**Teks Pilihan:**
--------

Ketua SMSI Malang Raya “Neo Orde Baru Comeback? Teror Jurnalis dan Bayang-Bayang Kebebasan Pers yang Terancam”

MALANG || KOLOCOKRONEWS
– Bayangan masa lalu seakan kembali menghantui ketika sejumlah jurnalis mengalami intimidasi dalam beberapa waktu terakhir. Jika kebebasan pers selama ini dianggap sebagai pilar utama demokrasi, maka serangkaian ancaman yang menimpa awak media belakangan ini patut menjadi alarm bagi publik. Apakah ‘Neo Orde Baru’ benar-benar sedang bangkit?

--------

Catatan penunjukan untuk teks dan elemen
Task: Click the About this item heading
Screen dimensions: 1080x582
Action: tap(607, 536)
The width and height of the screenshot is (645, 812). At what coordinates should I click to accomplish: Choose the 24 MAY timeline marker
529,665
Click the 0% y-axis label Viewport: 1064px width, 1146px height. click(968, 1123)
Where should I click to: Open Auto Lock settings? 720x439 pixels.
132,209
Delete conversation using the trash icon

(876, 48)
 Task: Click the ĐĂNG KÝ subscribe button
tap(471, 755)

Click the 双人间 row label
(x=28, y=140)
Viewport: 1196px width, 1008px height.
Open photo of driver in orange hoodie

--------

**Tugas yang Diminta:**
1) Tulis ulang persis baris-baris catatan berikut, semuanya dari awal catatan sampai baris yang memuat "(x=28, y=140)", termasuk baris itu.
2) Lanjutkan artikel tentang intimidasi terhadap jurnalis dan kebebasan pers itu mulai sesudah kalimat terakhirnya.

**Jawaban Tiap Tugas:**
1)
Task: Click the About this item heading
Screen dimensions: 1080x582
Action: tap(607, 536)
The width and height of the screenshot is (645, 812). At what coordinates should I click to accomplish: Choose the 24 MAY timeline marker
529,665
Click the 0% y-axis label Viewport: 1064px width, 1146px height. click(968, 1123)
Where should I click to: Open Auto Lock settings? 720x439 pixels.
132,209
Delete conversation using the trash icon

(876, 48)
 Task: Click the ĐĂNG KÝ subscribe button
tap(471, 755)

Click the 双人间 row label
(x=28, y=140)

2)
Teror terhadap jurnalis bukan lagi sekadar isu, melainkan fakta yang terjadi di lapangan. Salah satu insiden terbaru menimpa jurnalis politik sekaligus host siniar Bocor Alus Politik, Francisca Christy Rosana, yang menerima kiriman kepala babi sebagai bentuk intimidasi. Pesan yang ingin disampaikan melalui aksi tersebut jelas: membungkam suara kritis dan meredam independensi jurnalisme.

Namun, jurnalisme bukanlah profesi yang bisa ditekan begitu saja. Prinsip “good news is a good news” dan “bad news is a bad news” seharusnya tetap dijunjung tinggi tanpa intervensi kepentingan tertentu. Jika kebebasan pers terus dikerdilkan, maka pertanyaan besar yang harus kita ajukan adalah: Quo Vadis Demokritos? Ke mana arah demokrasi kita jika pers tidak lagi bisa bersuara bebas?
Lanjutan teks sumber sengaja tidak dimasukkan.